◆ EXCERPT PROVIDED ◆
>> START

Philosophy is just people who love to argue. Okay, so let’s start with Hart’s argument who is representing the legal positivist side. He says that because morality is not essential for the law to have legitimate legal character, the immoral nature of the Nasty law does not detract from the legal validity it had. When the court invalidated Nasty law because it was “too evil”, Hart says it encourages an unrealistic optimism that we can maintain all of our moral ideals without making any sacrifices or compromises.

In reality, complicated legal cases are not that simple. Oftentimes, what we’re faced with is a moral dilemma, choice “between two evils” , there is no good choice.

In the Grudge Informer case, the two evils are to either let the immoral Nasty woman go unpunished because her actions were legal when she performed them, or the court must overturn legitimate law by introducing a retroactive statute, and potentially set a bad precedent for the future where it becomes easier to punish people in the past.

In Hart’s eyes, legal positivism is the only legal theory that doesn’t try to hide this moral dilemma. It acknowledges the true nature of the unfortunate situation by saying, “The law is still a valid law, but it’s too evil to be obeyed.” He also thinks that believing evil laws retain legal authority but are too evil to obey is much more intuitive than believing evil laws have zero legal authority.

In Fuller’s response, as a natural law theorist, he asks a good question: Why are we always talking about individual laws? What about the legal process? The legal system?

He posits that a genuine legal system must have internal morality, that is, the morality of the law’s procedural structure, and this genuineness consists of eight necessary factors

  1. Generality:

Laws should apply to all situations that fit its description. For example, if the law is “whenever you eat broccoli, your mom goes to a Yung Gravy concert” then every time you eat broccoli, your mom should be getting hit on.

2. Publicity:

The law must be generally available and publicly published so that people know how to follow the law, and criticize it if they need to

3. Non-retroactivity:

Most laws must be prospective, not retroactive (omitting special circumstances, like the Grudge Informer Case).

4. Clarity:

Laws must be easily understandable so people know what they mean. This is why laws are not written in wingdings, as fun as that would be.

5. Non-contradiction:

Laws cannot contradict each other.

6. Possibility of compliance:

Laws can only require behaviour that is actually possible.

7. Constancy through time:

Laws should not change abruptly or frequently.

8. Congruence:

What officials actually do should match what the law says.

It was very clear to Fuller, and many other legal scholars, that the Nasty legal system lacked internal morality. For instance, since verbal orders from Hitler could override or distort the interpretation of any formally published law, the meaning of all laws were “secret” in some sense. This demonstrates the law’s lack of publicity, consistency, and congruence. The Nastys also enshrined the “sound perception of the people” into their law. This basically let the people aka pureblood Germans to criminalize actions that weren’t even illegal in the written law. If they felt that an action was unjust or that it endangered the national community, it was considered legitimate justification for sentencing someone to jail or even death, regardless of what was written in statues.

>> END

◆ STATED EXERCISE A ◆
Copy the stretch of the legal philosophy excerpt from "He posits that" through "getting hit on." word for word.
The rows that follow are unrelated to the legal philosophy excerpt above.

◆ DATASET RECORDS ◆
>> START

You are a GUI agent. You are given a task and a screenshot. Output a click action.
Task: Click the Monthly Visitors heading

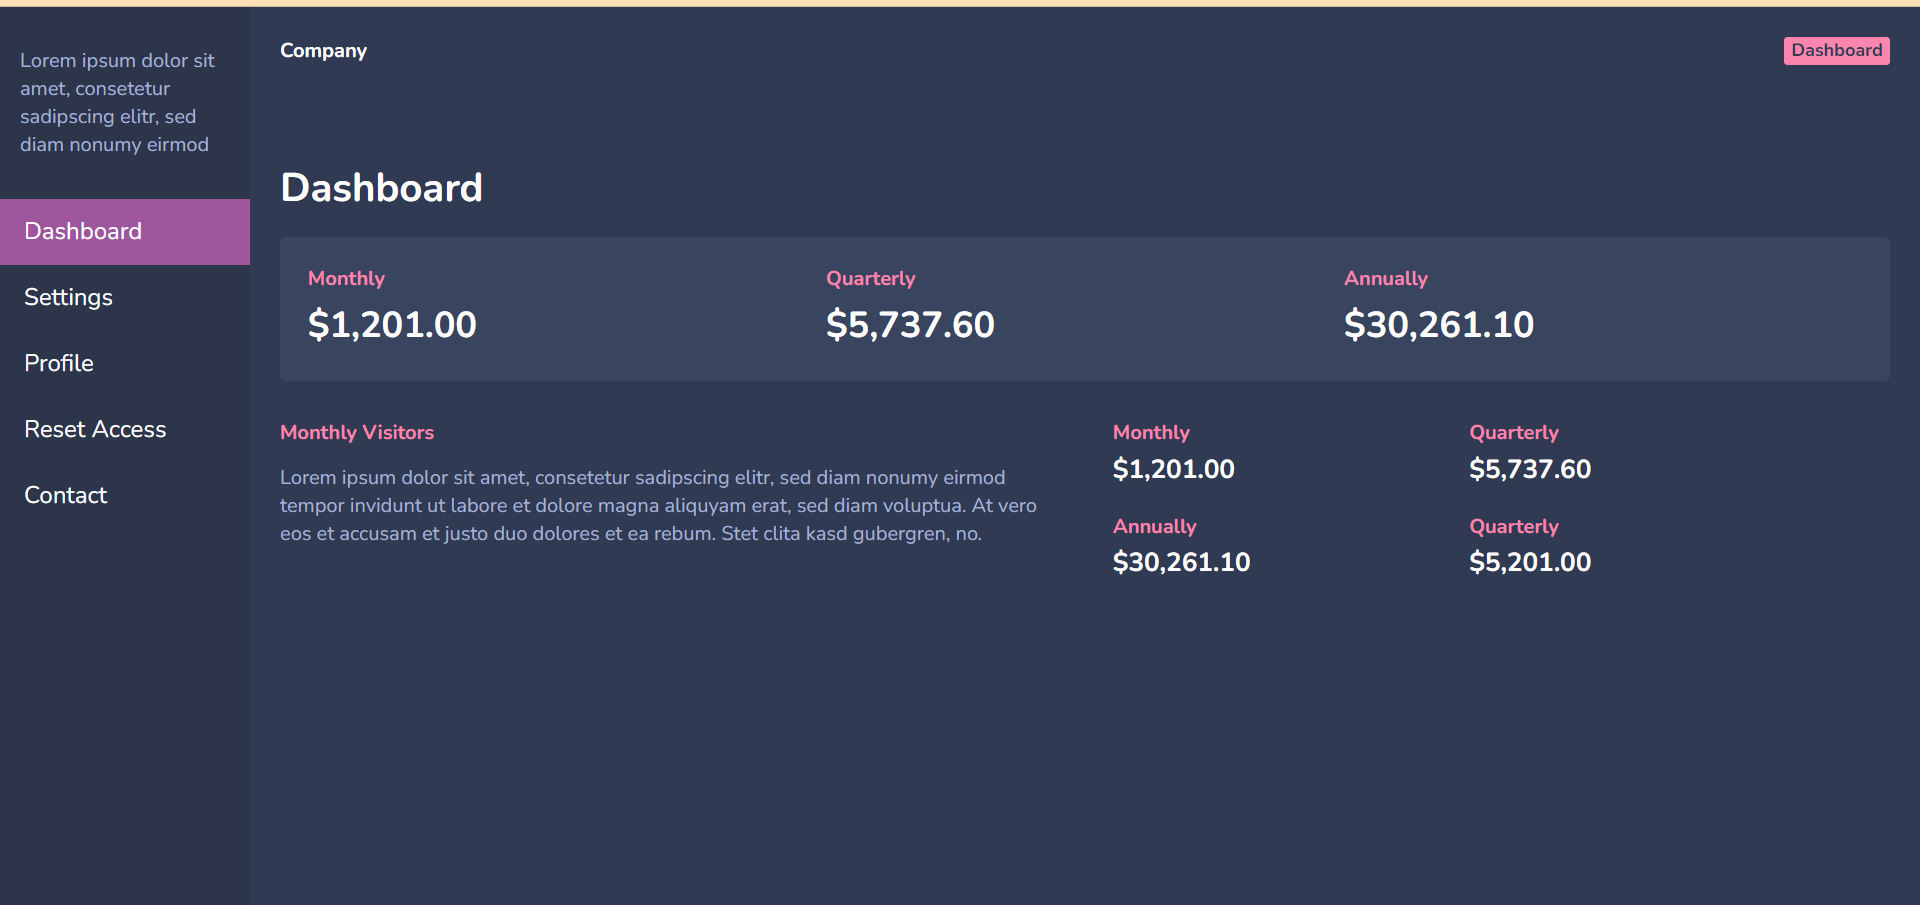coord(357,432)
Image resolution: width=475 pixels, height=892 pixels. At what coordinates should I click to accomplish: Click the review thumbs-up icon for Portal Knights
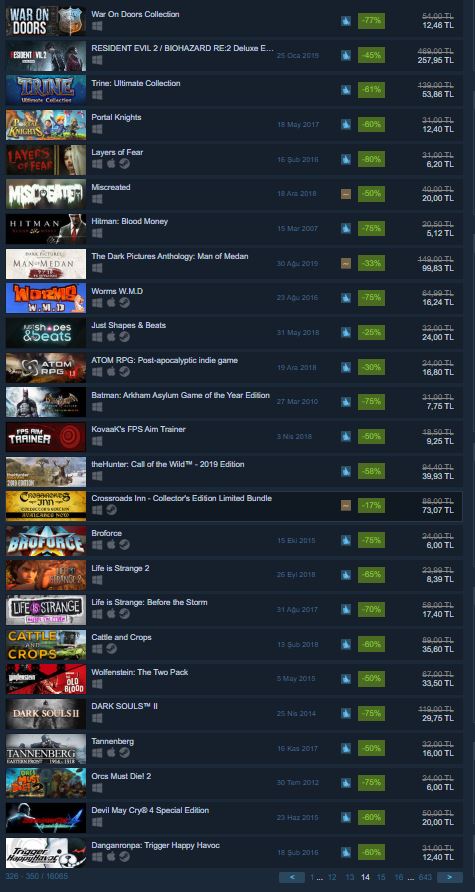click(346, 125)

>> END

◆ STATED EXERCISE B ◆
Repeat every row above verbatim, leaving out the pictures.

◆ COMPLETE ANSWER A ◆
He posits that a genuine legal system must have internal morality, that is, the morality of the law’s procedural structure, and this genuineness consists of eight necessary factors

  1. Generality:

Laws should apply to all situations that fit its description. For example, if the law is “whenever you eat broccoli, your mom goes to a Yung Gravy concert” then every time you eat broccoli, your mom should be getting hit on.

◆ COMPLETE ANSWER B ◆
You are a GUI agent. You are given a task and a screenshot. Output a click action.
Task: Click the Monthly Visitors heading

coord(357,432)
Image resolution: width=475 pixels, height=892 pixels. At what coordinates should I click to accomplish: Click the review thumbs-up icon for Portal Knights
click(346, 125)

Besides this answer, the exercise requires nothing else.